→ Dataset excerpts:
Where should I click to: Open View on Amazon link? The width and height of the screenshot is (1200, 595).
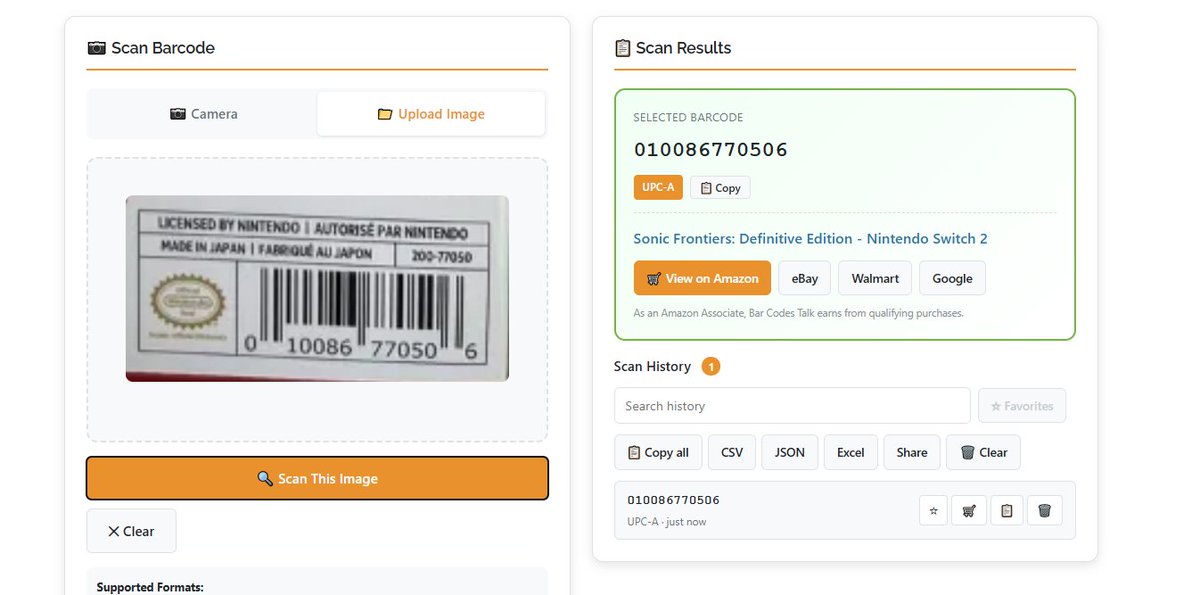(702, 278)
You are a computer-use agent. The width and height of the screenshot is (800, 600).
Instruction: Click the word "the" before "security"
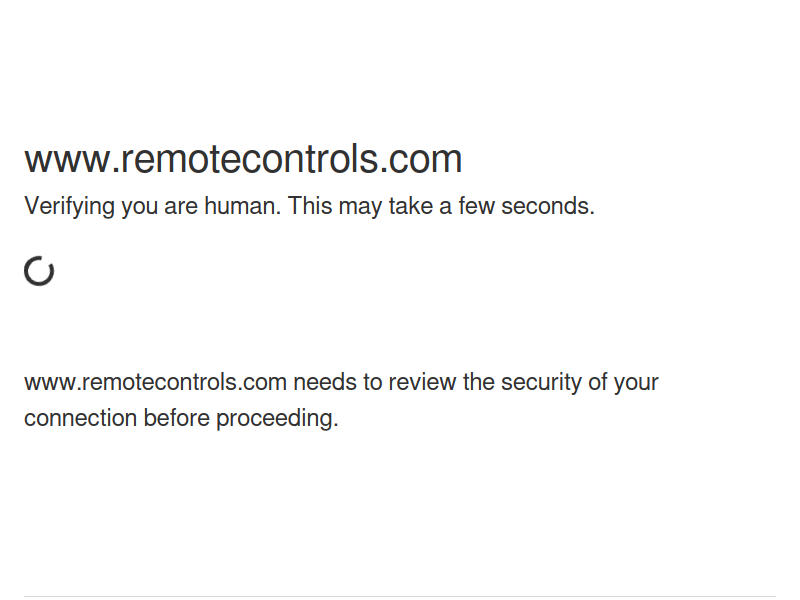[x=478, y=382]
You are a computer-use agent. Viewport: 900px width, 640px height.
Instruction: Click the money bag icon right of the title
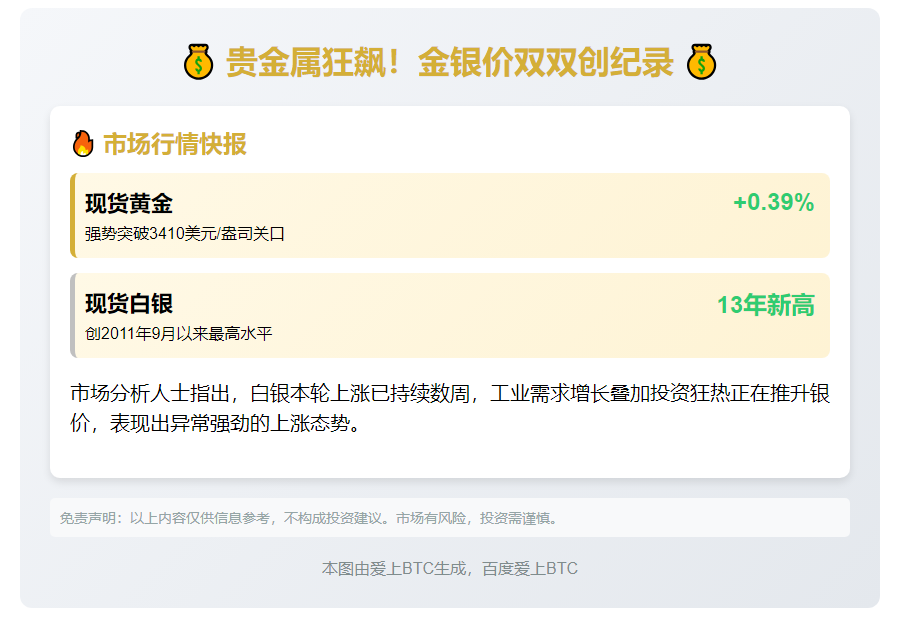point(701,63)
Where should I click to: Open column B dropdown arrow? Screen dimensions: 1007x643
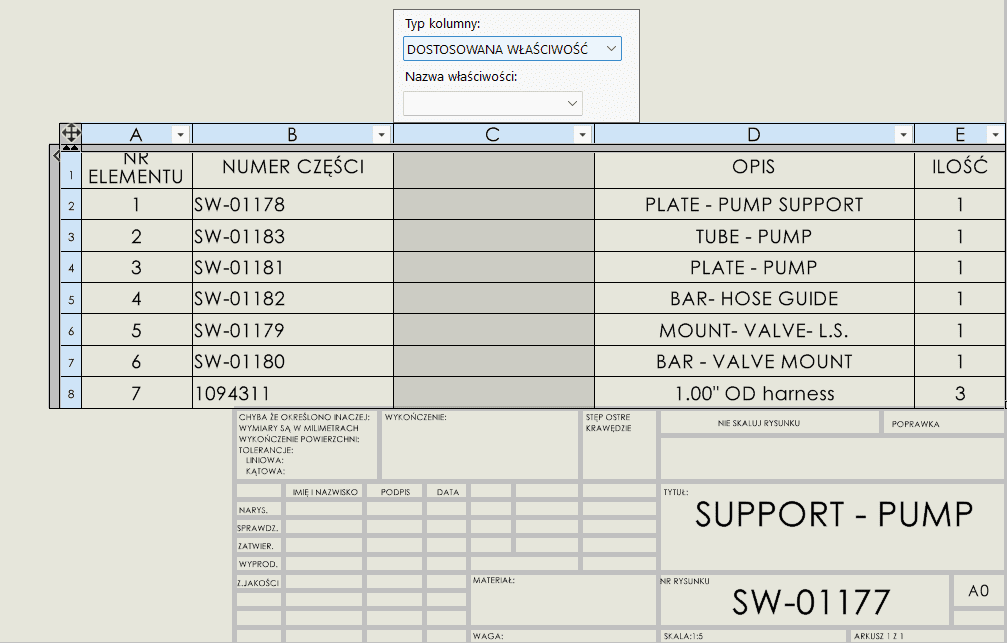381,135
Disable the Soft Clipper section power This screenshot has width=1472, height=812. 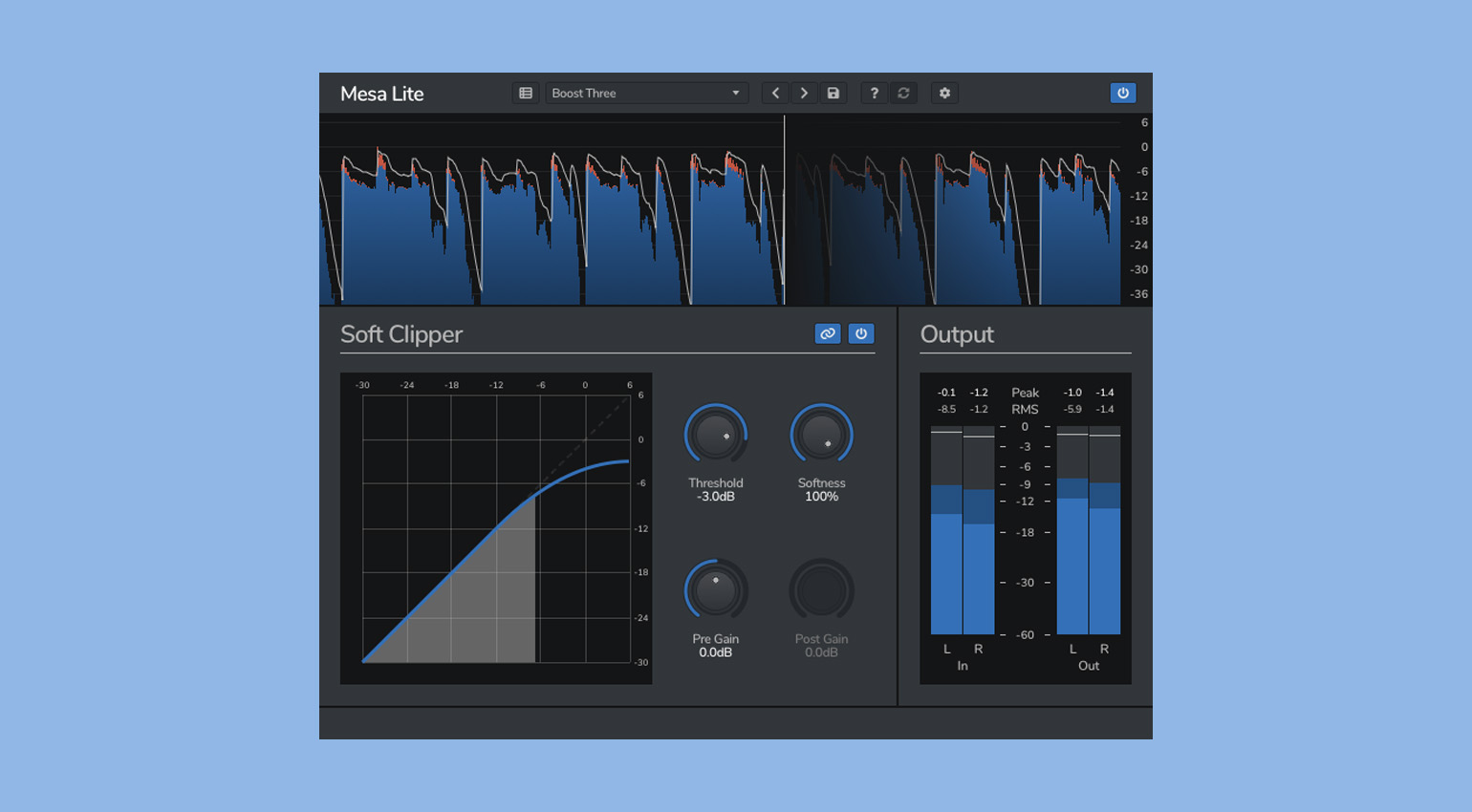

→ Task goal: Please repeat the lines above word for word, without the pictures.

→ Answer below:
Where should I click to: Open View on Amazon link? The width and height of the screenshot is (1200, 595).
(702, 278)
You are a computer-use agent. The width and height of the screenshot is (800, 600).
Instruction: Click the word "the" before "security"
[x=478, y=382]
You are a computer-use agent. Viewport: 900px width, 640px height.
Instruction: Click the money bag icon right of the title
point(701,63)
Where should I click to: Open column B dropdown arrow? Screen dimensions: 1007x643
381,135
Disable the Soft Clipper section power This screenshot has width=1472, height=812. 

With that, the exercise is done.